Anyone been successful flying these things with over 10 knots of wind?
zooland1
12-01-2006, 11:21 PM
I've flown my BCP (not pro, but with upgrades might as well be) in winds up to 15 mph. Not something I do on a regular basis, but was just bored one day. wasn't bad with the wind, but getting it back to me was interesting.
frankos72
12-02-2006, 12:50 AM
I tried flying in about 10-15 mph winds with my BCP once. I was hiding on the other side of my truck where the wind wasnt too bad. A nice gust came and I guess the wind spiraled back cause next thing I knew it was comming right at me. It missed me but hit the truck luckly on the tire/rim. No major damage.

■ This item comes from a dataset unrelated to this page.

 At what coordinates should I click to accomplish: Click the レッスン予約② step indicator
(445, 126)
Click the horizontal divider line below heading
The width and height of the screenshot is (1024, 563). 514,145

Now, I fly it in my garage. :D No wind no worries. Course I'm still just hovering it too everytime I try FF I break something cause the crazy tail. I have a g90 now and it'd dialed in pretty good so I'll be trying FF in the spring on a low wind day.
chopperdudes
12-02-2006, 11:35 AM
yep, 15 mph for sure, that day, when i do fff, it'll suddenly drop/gain altitude with the gust, not to mention that it'll go extremely slow one way and blistering fast the other.
LITHIUMSTATIC
12-04-2006, 08:07 PM
I suck at flying in the wind. I fly in a very large automotive garage.
jediwannabe
12-13-2006, 12:43 PM
I've flown in rediculous wind and even a little rain.

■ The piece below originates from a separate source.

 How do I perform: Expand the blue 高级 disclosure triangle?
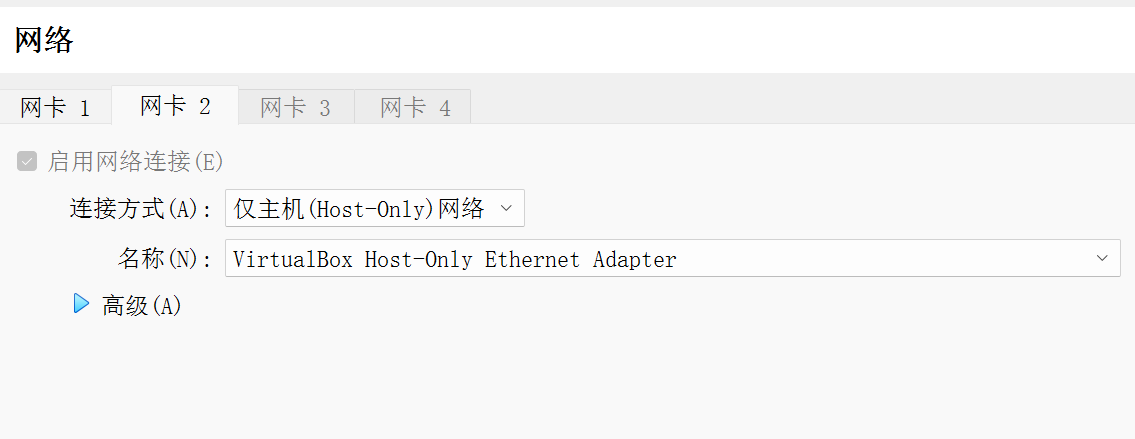pos(81,304)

It will handle the wind best in idle up or with the pitch coming in late(so you have good head speed). The simi blades are better than flats because they cut down on that "ballooning" type efect you get.

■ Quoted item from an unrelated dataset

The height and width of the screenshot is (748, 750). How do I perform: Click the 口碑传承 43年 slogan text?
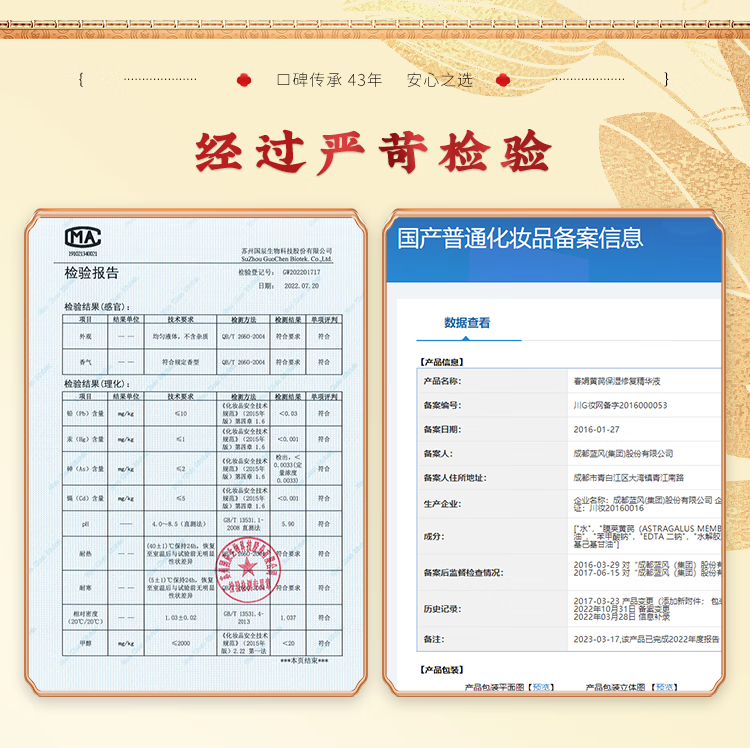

Its definatly tough, the wind can take it up 10 feet quick or drive it almost to the ground too!
redgiki
12-14-2006, 01:46 AM
The Blade CP is definitely fly-able in the same kind of wind you'd fly any other small park-flyer in (up to about 15MPH). The key seems to be your ability to handle forward flight. If you are already flying in idle-up and able to do circuits and figure-eights, the wind is no big deal. If you're still hovering tail-in, well, give it some time and fly in that garage and simulator some more!